6G: All-silicon polarization multiplexer; non-volatile hBN switch; tunable YIG filter.
Researchers from the University of Adelaide and Osaka University propose an ultra-wideband integrated terahertz polarization (de)multiplexer implemented on a substrateless silicon base, which they tested in the sub-terahertz J-band (220-330 GHz) for 6G communications.
“Our proposed polarization multiplexer will allow multiple data streams to be transmitted simultaneously over the same frequency band, effectively doubling the data capacity,” said Withawat Withayachumnankul, a professor in the School of Electrical and Mechanical Engineering at the University of Adelaide, in a release. “This large relative bandwidth is a record for any integrated multiplexers found in any frequency range. If it were to be scaled to the center frequency of the optical communications bands, such a bandwidth could cover all the optical communications bands.”
The multiplexer can be integrated on the same platform with a beamforming device previously developed by the team. They anticipate commercial prototypes and early-stage projects using the technology within three to five years. [1]
Researchers from the Universitat Autonoma de Barcelona, King Abdullah University of Science and Technology, University of Texas at Austin, Tyndall National Institute, and University College Cork developed a switch using hexagonal boron nitride (hBN) that is suitable for 6G networks. The switch is capable of performing at twice the operating frequency of current silicon-based devices, with a frequency range of up to 120 GHz.
Additionally, the non-volatile hBN switch allows its ON or OFF state to be activated by applying an electrical voltage pulse instead of a constant signal, reducing energy requirements.

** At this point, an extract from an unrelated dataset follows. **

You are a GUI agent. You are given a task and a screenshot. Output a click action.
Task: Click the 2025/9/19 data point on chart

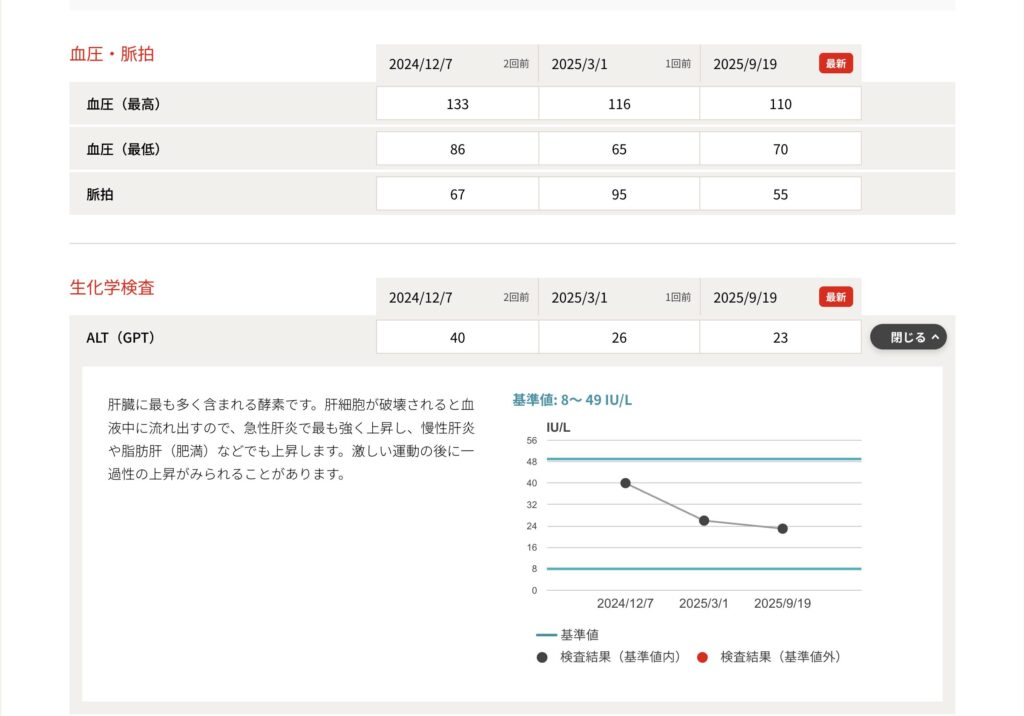click(782, 528)

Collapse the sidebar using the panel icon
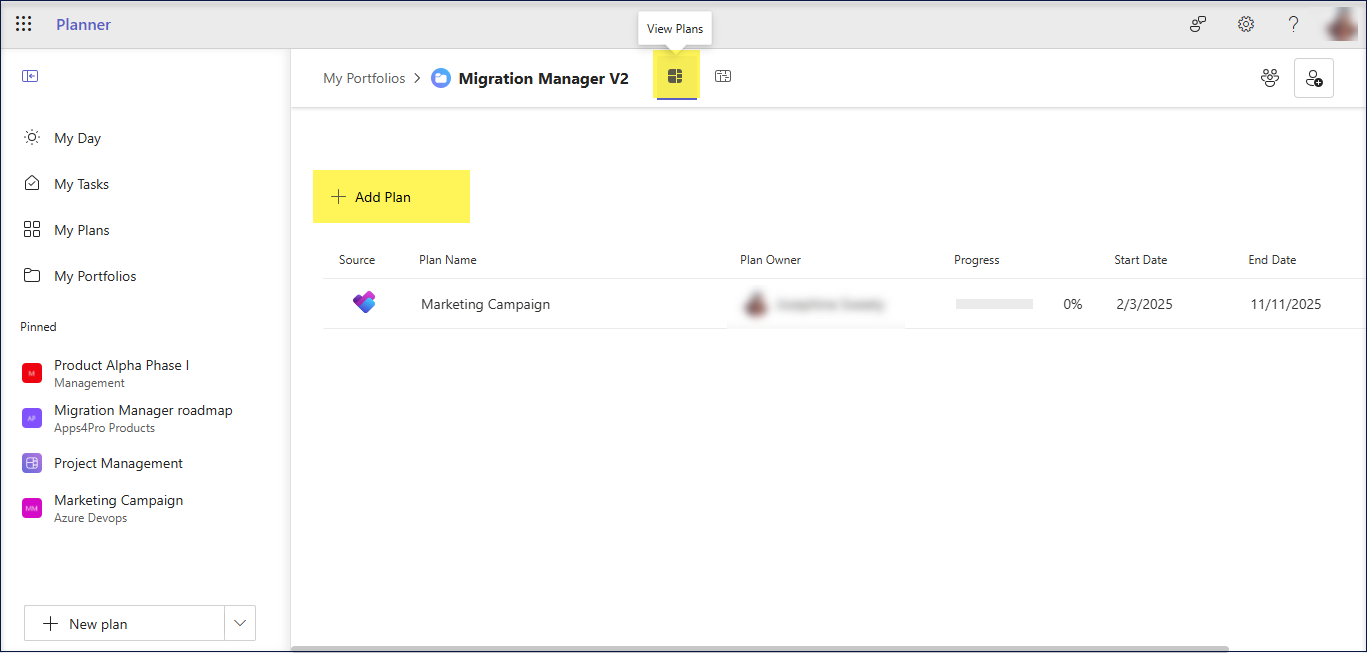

The memristive device uses two-dimensional networks of hBN arranged in a superposition of layers (between 12 and 18 layers in total) that can operate at 260 GHz and with a sufficiently high stability to be implemented in electronic devices. [2]
Researchers from the University of Pennsylvania built an adjustable yttrium iron garnet (YIG) filter that can successfully prevent interference in the FCC’s Frequency Range 3 (FR3) band, which includes frequencies from about 7 GHz to 24 GHz.
“The FR3 band is most likely to roll out for 6G or Next G, and right now the performance of small-filter and low-loss switch technologies in those bands is highly limited. Having a filter that could be tunable across those bands means not having to put in another 100+ filters in your phone with many different switches. A filter like the one we created is the most viable path to using the FR3 band,” said Troy Olsson, associate professor in electrical and systems engineering at Penn Engineering, in a release. Olsson noted that many of those higher-frequency bands are already used for military and commercial satellite internet communications. “Being tunable is going to be really important, because at these higher frequencies you may not always have a dedicated block of spectrum just for commercial use.”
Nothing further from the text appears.